A case in point is Geeks.com, which on Friday began notifying an unspecified number of customers that their personal and financial data may have been compromised by an intrusion into the systems that run the online technology retailer's Web site. Geeks.com, whose formal business name is Genica, said in a letter to customers that it discovered the security breach on Dec. 5.
The compromised information included the names, addresses, telephone numbers and Visa credit card numbers of an unspecified number of customers who had shopped at Geeks.com, according to a copy of the letter that was posted on The Consumerist blog.
Geeks.com is a US$150 million company specializing in the sale of computer-related excess inventory and manufacturers' closeouts. Its Web site prominently proclaims that it is tested on a daily basis by ScanAlert, a vendor in California, that agreed in October to be acquired by McAfee (download PDF).
ScanAlert says its vulnerability scanning service is designed to constantly monitor Web sites for vulnerabilities that could compromise customer data. The service is used by more than 250,000 Web sites, of which about 80,000 -- including Geeks.com -- display ScanAlert's "Hacker Safe" logo. ScanAlert describes the logo as a "trustmark" that is designed to help reassure consumers about a site's security precautions.
McAfee officials weren't immediately available to comment on what might have happened at Geeks.com.
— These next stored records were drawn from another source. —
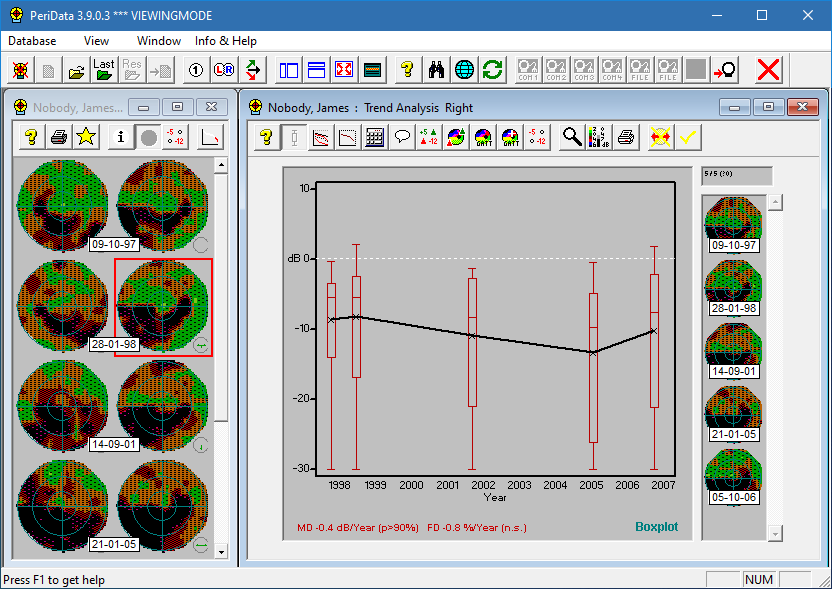
Task: Select the right-eye field dated 09-10-97
Action: coord(163,204)
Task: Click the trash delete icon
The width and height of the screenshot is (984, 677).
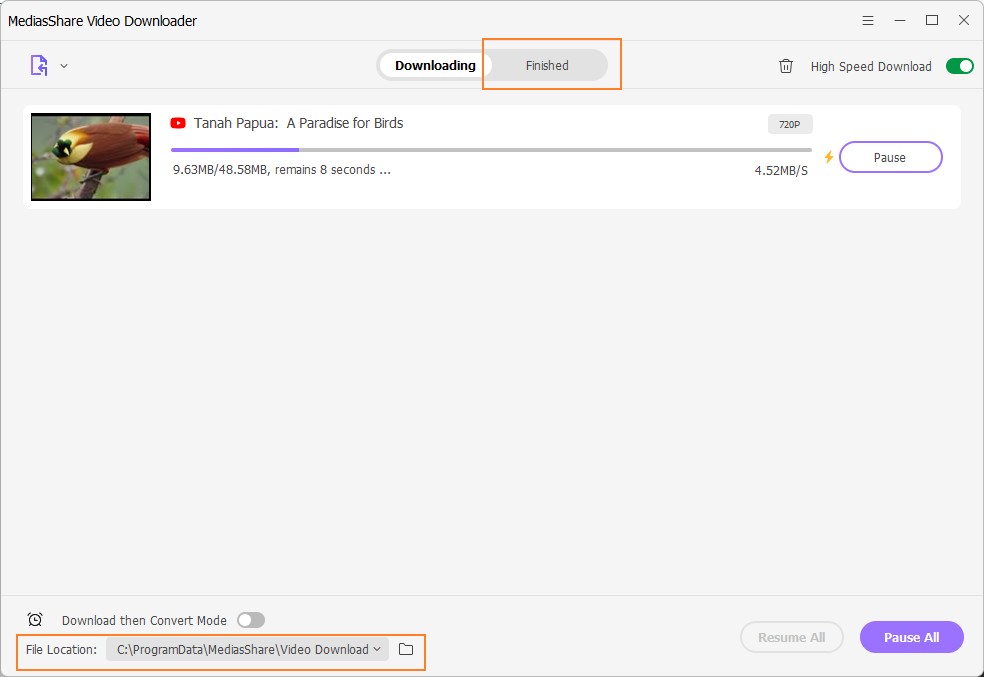Action: click(786, 66)
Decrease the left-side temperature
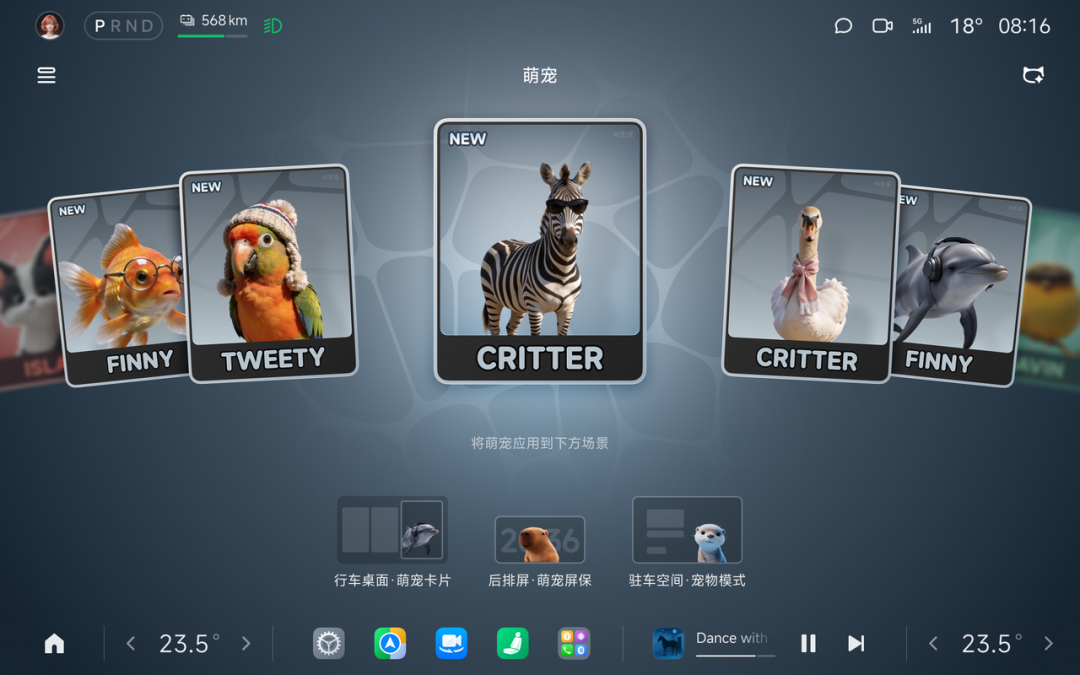1080x675 pixels. click(x=130, y=644)
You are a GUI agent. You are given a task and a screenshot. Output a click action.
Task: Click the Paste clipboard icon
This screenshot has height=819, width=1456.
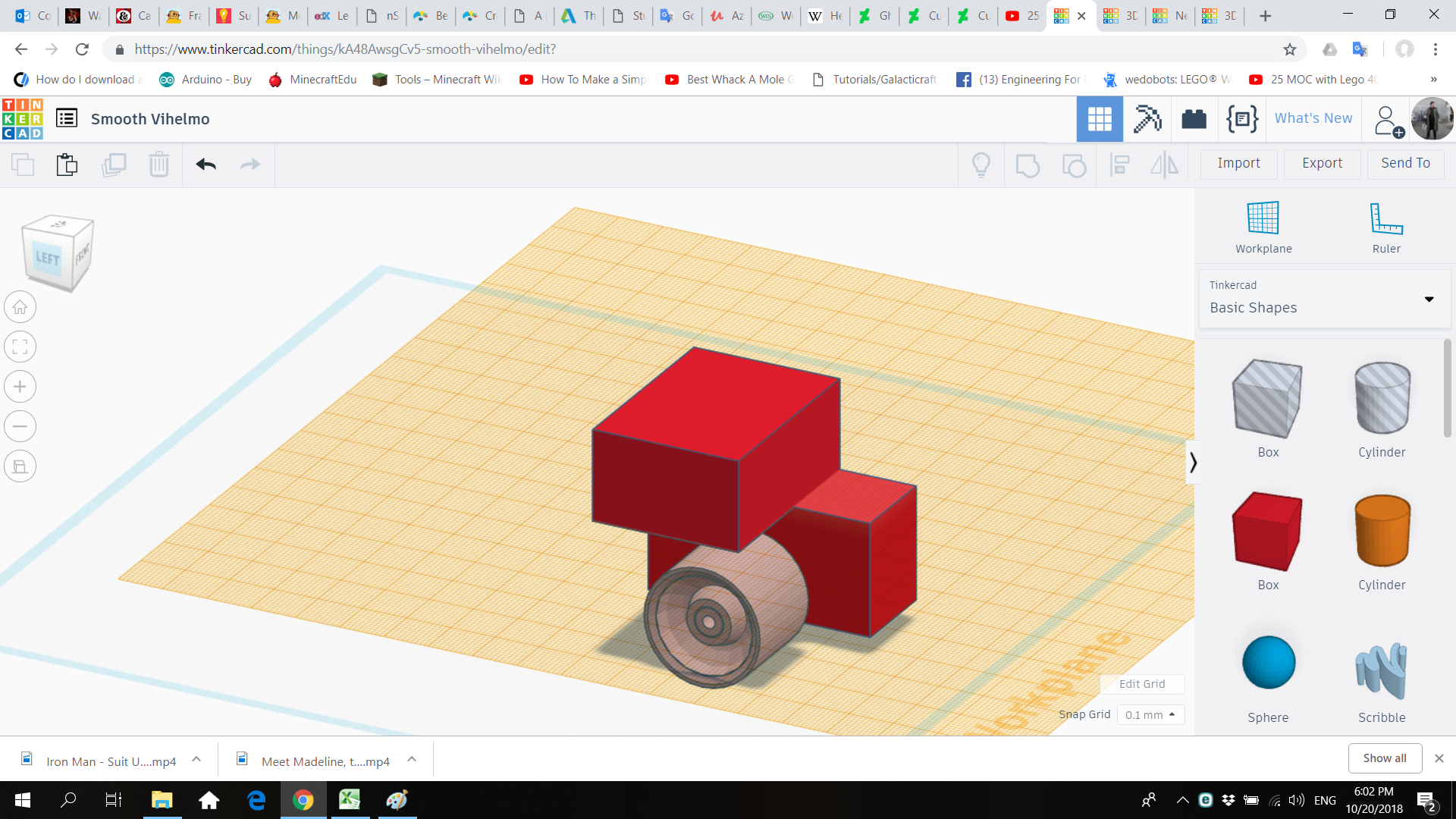[x=67, y=164]
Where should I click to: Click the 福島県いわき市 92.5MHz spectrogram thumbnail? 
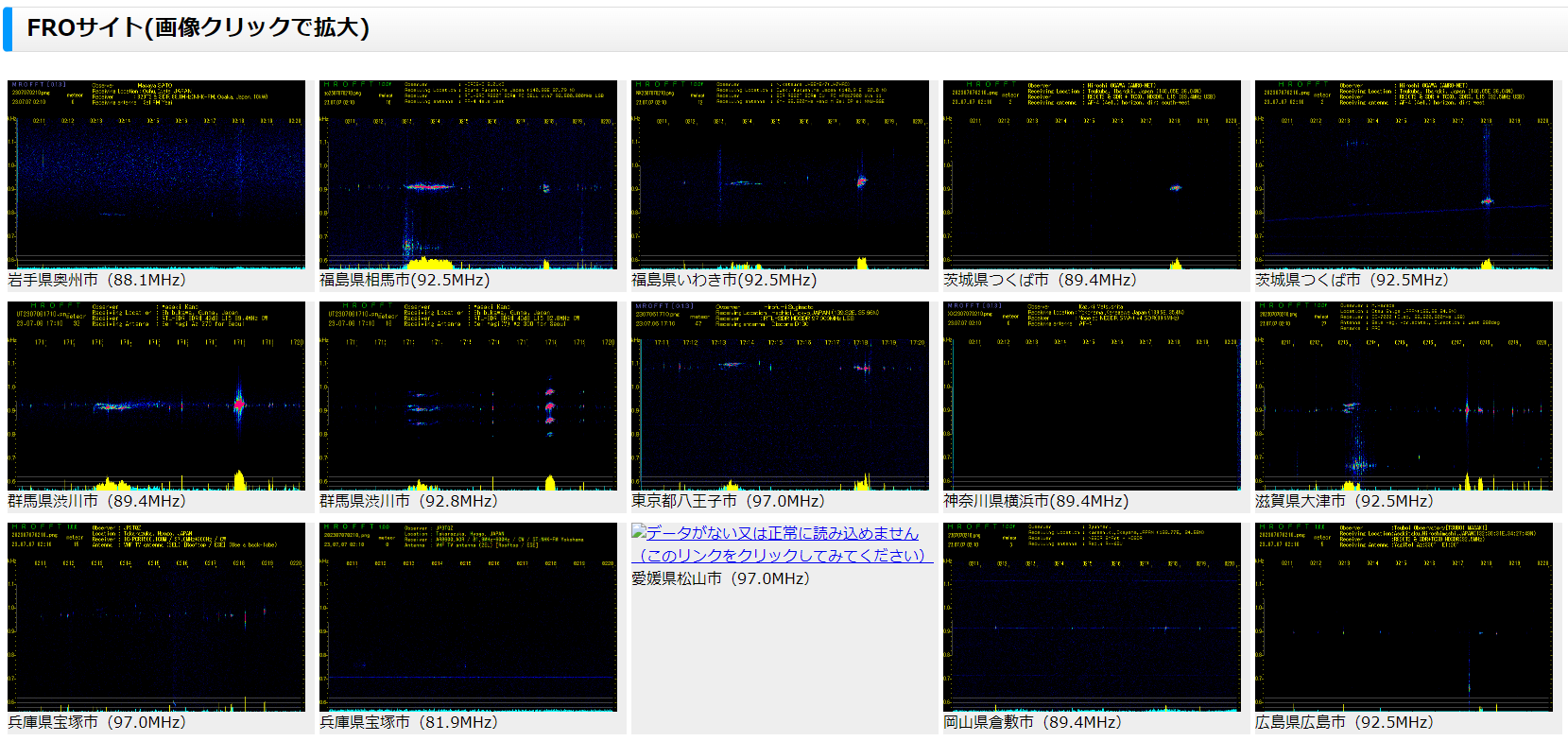(x=780, y=175)
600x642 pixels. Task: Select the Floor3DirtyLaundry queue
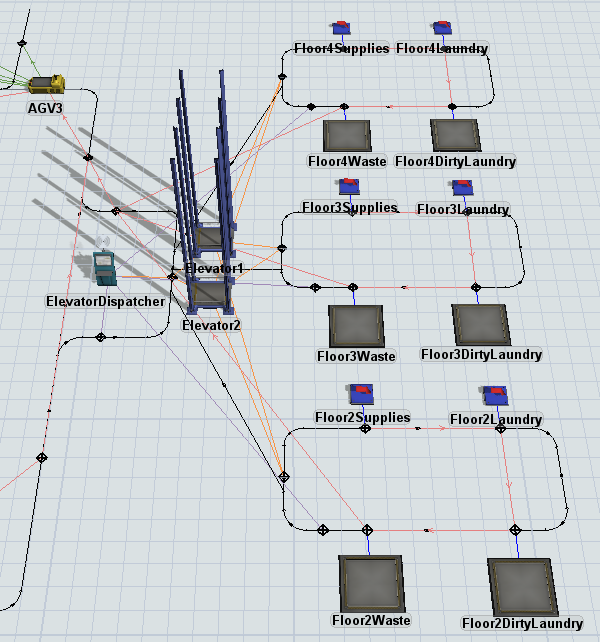(x=480, y=324)
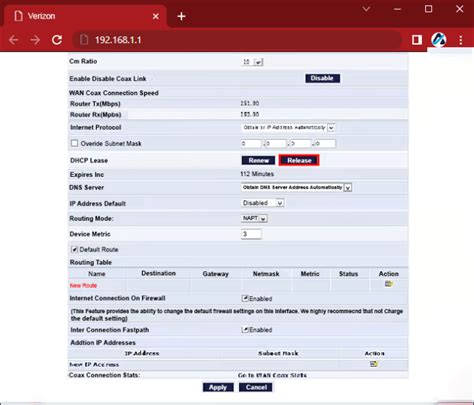The image size is (474, 405).
Task: Reload the router page
Action: click(57, 40)
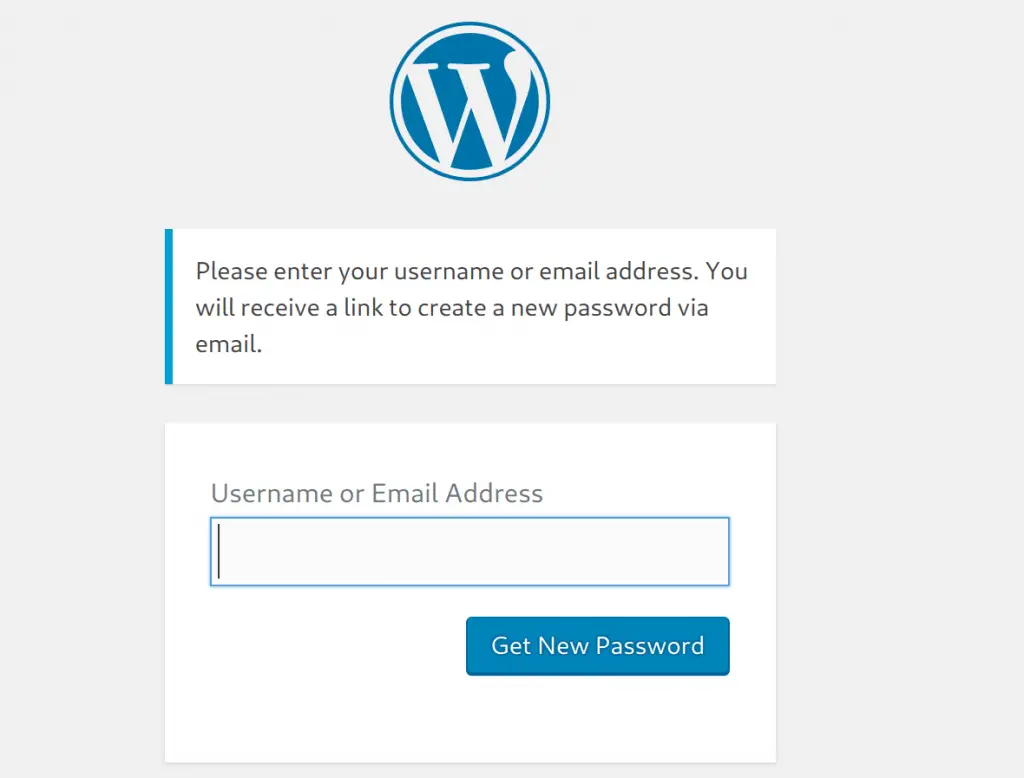Click the notice line starting with Please enter
This screenshot has width=1024, height=778.
tap(472, 271)
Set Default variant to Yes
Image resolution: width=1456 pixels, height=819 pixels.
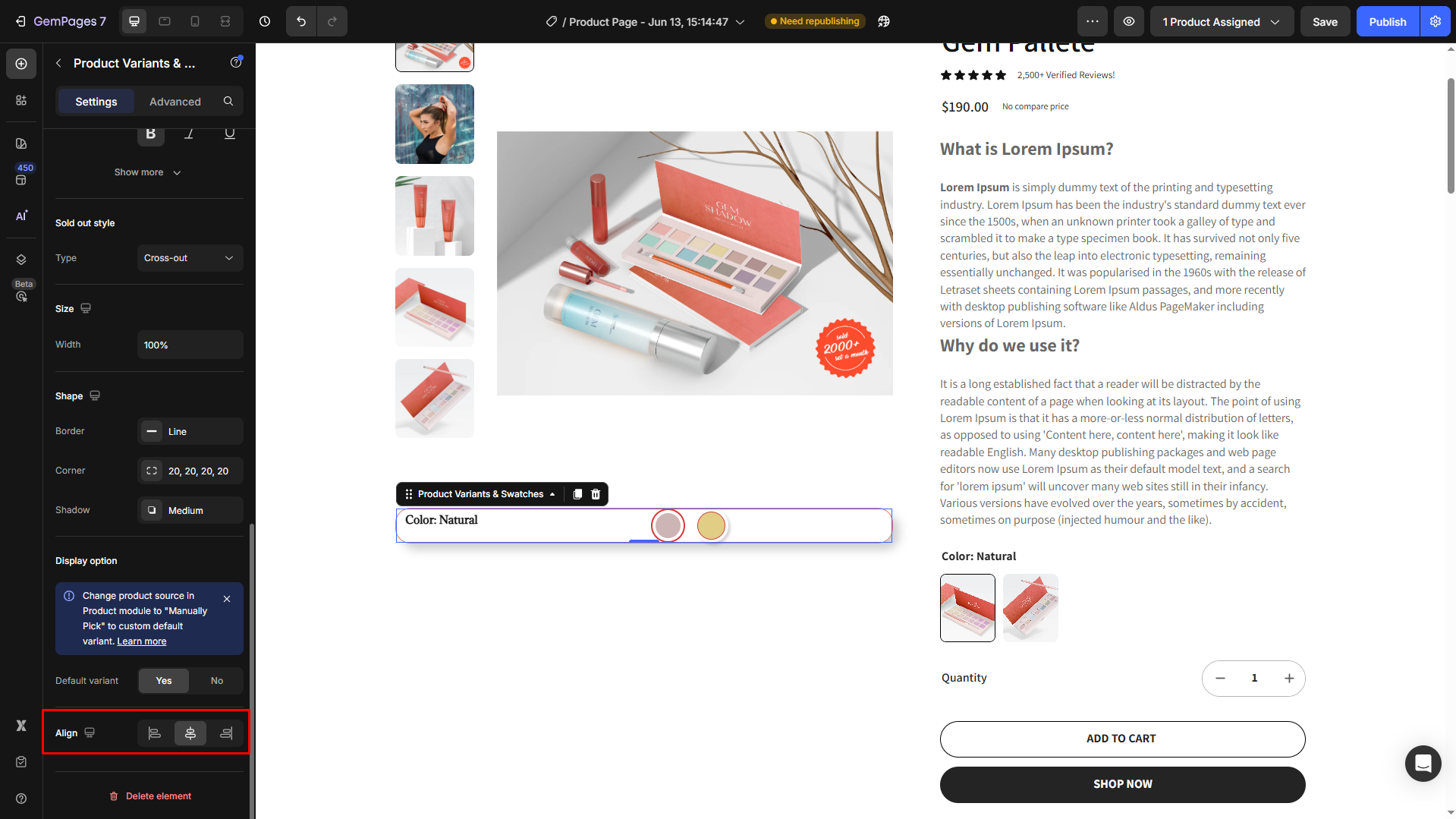pyautogui.click(x=164, y=681)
A telephone operator at Geeks.com's headquarters in Oceanside, Calif., said that she was unable to find anyone at the retailer who could comment about the incident. She instead provided a toll-free telephone number -- (888) 529-6261 -- that Geeks.com has set up to assist customers with questions and concerns related to the incident.
In addition to that number, last week's notification included a number for non-US residents to call, suggesting that the breach may have affected customers in other countries as well.
The letter indicated that both numbers would be operational beginning tomorrow. However, an operator answered the toll-free number this morning and said that a company representative would be in touch shortly with more information about the incident.
According to the letter, which was signed by Jerry Harken, chief of security at Geeks.com, the intrusion has been reported to local law enforcement authorities as well as to the US Secret Service. The incident has also been reported to Visa, Harken said, without providing any indication of why only Visa card numbers appear to have been compromised.
In addition, Geeks.com has brought in outside help to investigate the intrusion. "We have engaged an outside, nationally recognized security firm to determine how this incident occurred and to confirm that information we obtain is protected to the fullest extent reasonably possible," Harken wrote.